Liz catches Jack, as he is channeling Ronald Reagan and in the midst of a “perfect game” of solving people’s problems. He has already fixed NBC’s programming slate by pitching “Child Hell Flight” (passengers on a flight learn that their pilot is 6 years old. Host: Tom Bergeron). Not as great as my favorite Kenneth sitcom idea, about a Jewish man who opens an ice cream shop called, “Ice Cream Cohen.” And the drama about two cops named Cash and Carry for which he didn’t yet have a title.
Liz reveals that her intimacy issues involve a weird incident with a Tom Jones poster. This explains the opening line of the season premiere, in which Liz wakes up to a nightmare shouting, “No Tom Jones, no!” Nice continuity, writers. Jack is horrified, and leaves the car service that he has provided Liz to take her to Newark airport, where she is about to break up with Carol. (She couldn’t get a cab because Greece was playing Pakistan in soccer and Jack had to speak with Rachel Maddow about redundancies in their haircuts).
Meanwhile, Jack stumbles on the set of Tracy’s commercial for the Boys and Girls Club of America. Tracy is frustrating his former director for “Garfield 3” by his inability to deliver his lines. He says, “Scripts get in the way of my process…Let’s just shoot 100 of these and see what we get.” When he sees Jack, he tells the crew, “Let’s take a quick 500 so everyone can meet Jack.” Of course, Jack remembers that Ronald Reagan was fed jelly beans to make it look like he was talking, gives them to Tracy, and does a fantastic voice-over impersonation while Tracy chews. He uses the same voiceover that he performed when he acted as Tracy in therapy back in season 1.
Jenna and Kenneth’s story line proves to be the darkest. Jenna has always been selfish and Kenneth has always been overly naïve and easily manipulated – these character flaws have always been played as unrealistic and over the top. Tonight, their actions brought out a pretty ugly side of these characters. Jenna is given a “Black” Carvel card, entitling her to free ice cream (A nice wink to the Dina Lohan scandal, where she was caught using daughter Lindsay’s black Carvel card in East Meadow, New York this summer and got it revoked in the process. These Carvel people take these cards very seriously.) After taking a cake back she didn’t have to pay for and receiving cash in return, Jenna and Kenneth decide to continue with their scam and enlist the support of Kelsey Grammer, in a nod to The Sting.

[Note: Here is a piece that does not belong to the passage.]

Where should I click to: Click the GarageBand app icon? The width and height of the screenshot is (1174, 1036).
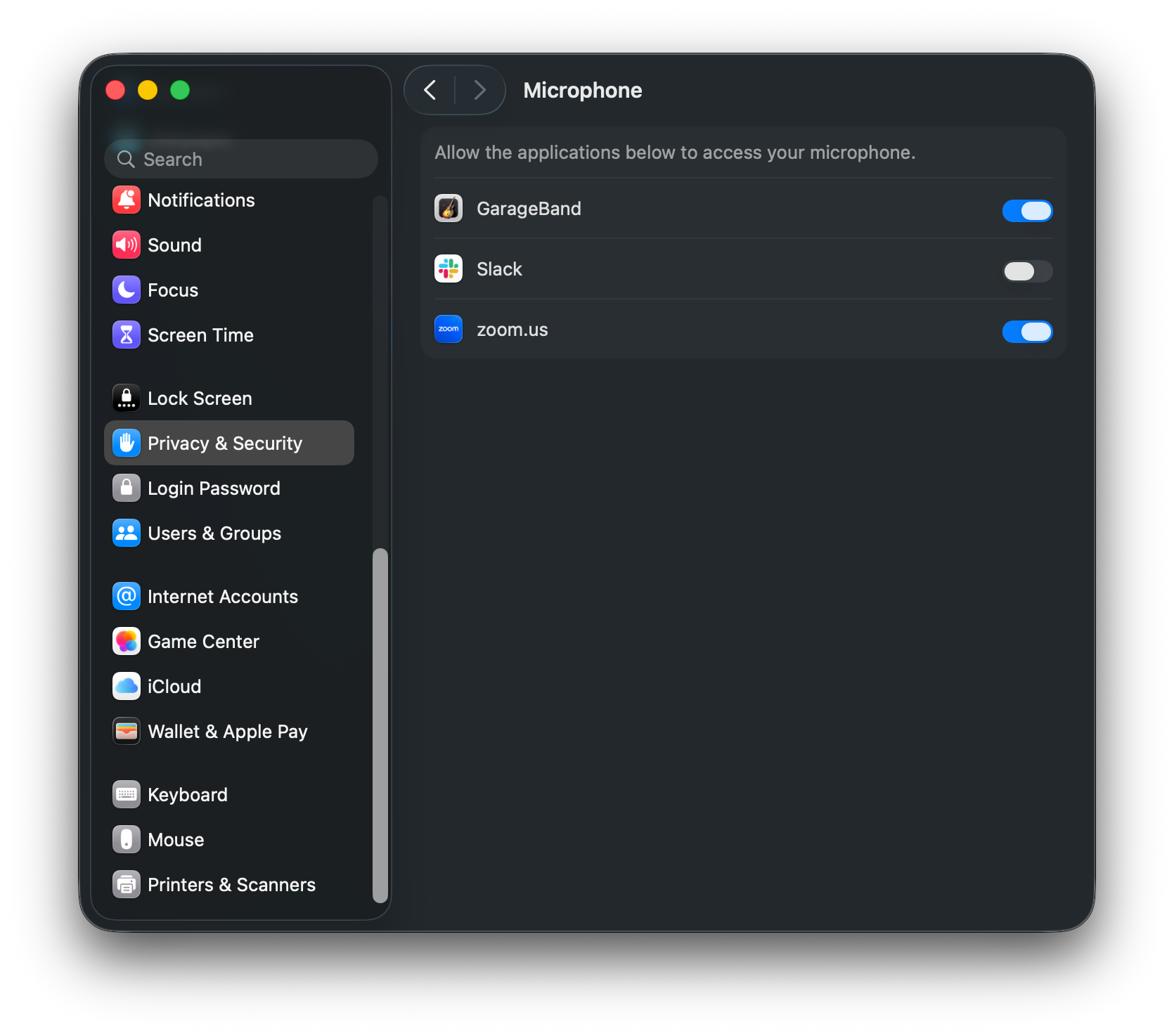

The scheming here wasn’t laugh-out-loud funny, except for the names Jenna asked to be misspelled on the cake (“Happy Birthday Blenna!”), but it was a nice realistic turn for characterization! It had been alluded to before that Kenneth could easily succumb to behavior he had once perceived to be amoral – remember when he stole the free cable and he was so excited to tell Jack, “There’s a whole channel on the cable that just tells you what’s on the other channels!”? Here, he is tempted to sin, does so, but then reverses course. It was nice for Kenneth to get a meatier storyline. I’m sure next week he will go back to being addicted to caffeine, or imagining his mother is a Halloween skeleton. Something like that.
Also, Jack telling Liz that “she’s great,” even though he would only say so once in a decade, was a nice touch. Their mutual respect for each other is an endearing part of the show – and 30 Rock handles their relationship in a uniquely sweet and funny way. His eye roll when he realizes that she was supposed to meet Carol at JFK instead of Newark Airport turned the sappy moment back to classic self-deprecating humor that Tina Fey does best.